Author | James M. Cain |
---|---|
Language | English |
Genre | Hardboiled novel |
Publisher | Avon |
Publication date | 1951 |
Publication place | United States |
Media type | Print (paperback) |
ISBN | 0887390870 |
The Root of His Evil is a novel by James M. Cain published in paperback by Avon in 1951. [1]
Though Cain routinely employed the first-person narrative to tell his stories, The Root of His Evil is the only novel published in his lifetime in which Cain “writes through the voice of a woman.” (His 1941 novel Mildred Pierce is written in the third-person). [2]
The work was originally written in the form of a serial entitled “A Modern Cinderella” in 1938, but was never purchased by any literary magazine. [3]

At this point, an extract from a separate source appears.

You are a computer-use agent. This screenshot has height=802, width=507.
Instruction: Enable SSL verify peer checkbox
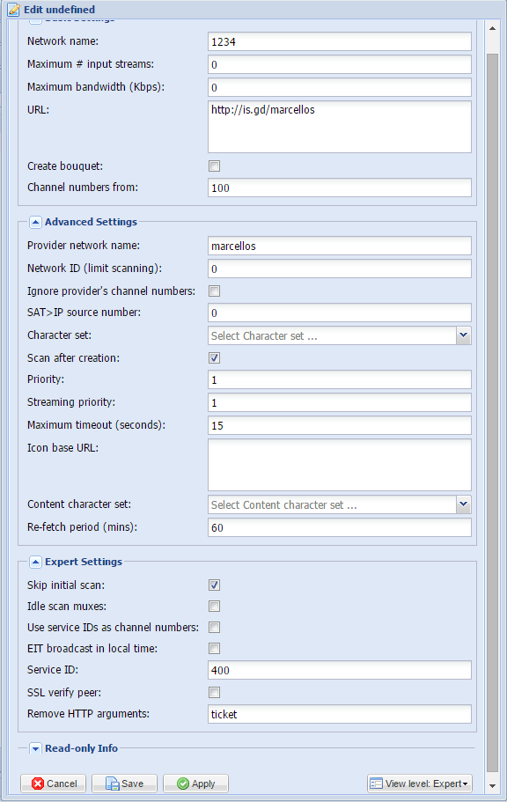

The story was adapted to film by Universal Pictures in 1939 and released as When Tomorrow Comes , starring Irene Dunne and Charles Boyer in 1939. Another version, Interlude was released in 1957 and directed by Douglas Sirk. [4]
In the late 1940s and early 1950s, Cain published three paperback fictions that involve divorce and provide upbeat endings. The Root of His Evil surpasses in quality his other two works: Sinful Woman (1947) and Jealous Woman (1950). [5]
This section needs a plot summary.(June 2022) |
The 1951 Avon paperback edition entitled The Root of His Evil had its origins in an exchange between Cain and Collier’s literary editor Kenneth Littauer in 1938. Littaurer suggested that Cain write a contemporary version of the fairytale Cinderella, famously recorded by the Brothers Grimm. [6] The original drafts were titled “A Modern Cinderella” while Cain was developing the narrative in the late 1930s. [7]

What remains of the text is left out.